Legal One liners.
Q: What's the difference between a lawyer and a herd of buffalo?
A: The lawyer charges more.
Q: What's the difference between a good lawyer and a bad lawyer?
A: A bad lawyer can let a case drag out for several years. A good lawyer can make it last even longer.
Q: How can you tell when a lawyer is lying?
A: His lips are moving.
Q: What's the definition of a lawyer?
A: A mouth with a life support system.
Q: Why are lawyers like nuclear weapons?
A: When they land, they prevent anything from functioning for the next hundred years.

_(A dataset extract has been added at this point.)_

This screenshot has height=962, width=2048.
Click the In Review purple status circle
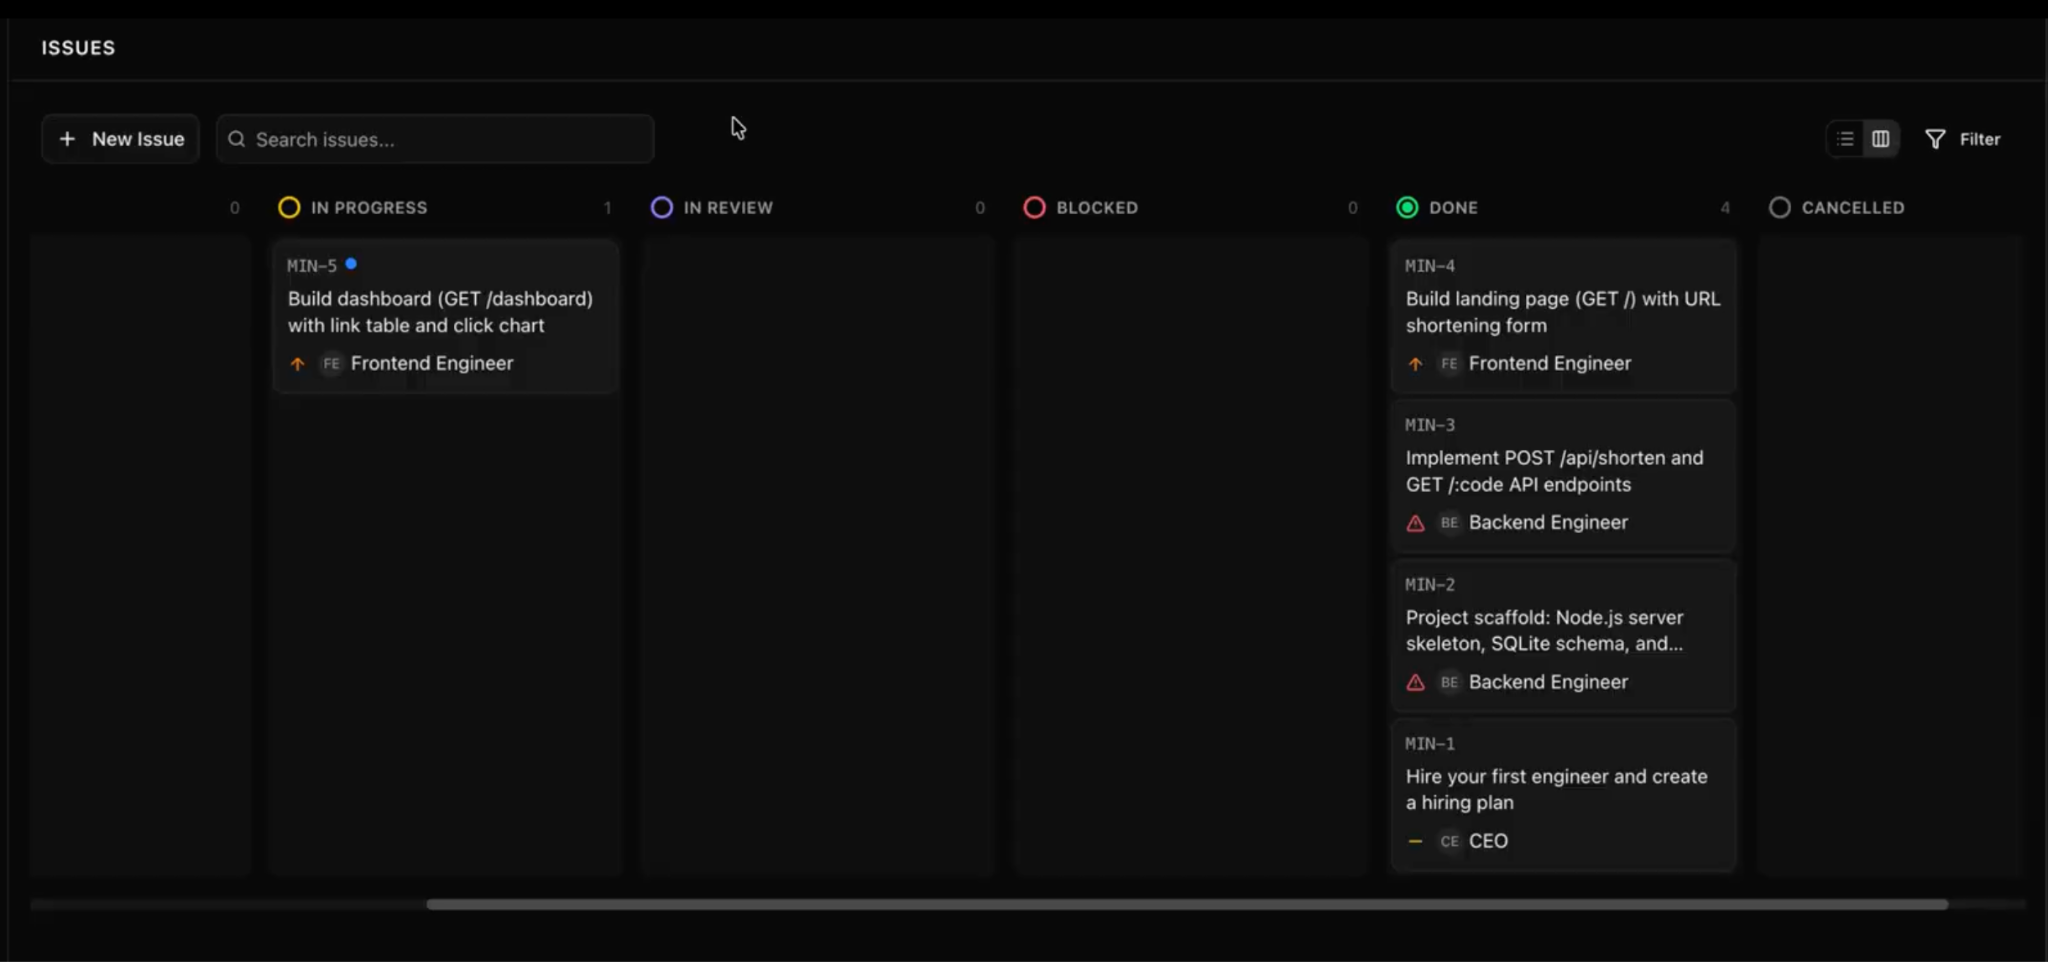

Q. What's the difference between a lawyer and a vampire?
A. A vampire only sucks blood at night.
Q: Why are lawyers like nuclear weapons?
A: If one side has one, the other side has to get one.
Q: Why are lawyers like nuclear weapons?
A: Once launched, they can't be recalled.
Q: How many lawyer jokes are there?
A: Just two, all the rest are true.
Q: How many lawyers does it take to change a lightbulb?
A: None, they'd rather keep their clients in the dark.
Q: What's worse than pleading guilty to murder?
A: Getting jail time and getting robbed--hiring an attorney to defend you.
Q: What do honest lawyers and UFOs have in common?
A: You always hear about them, but you never see them.
Q: What happened to the banker who went to law school?
A: Now she's a loan shark.
Q: Where do vampires learn to suck blood?
A: Law school.
Q: How do you prevent a Lawyer from drowning?
A: Shoot him before he hits the water!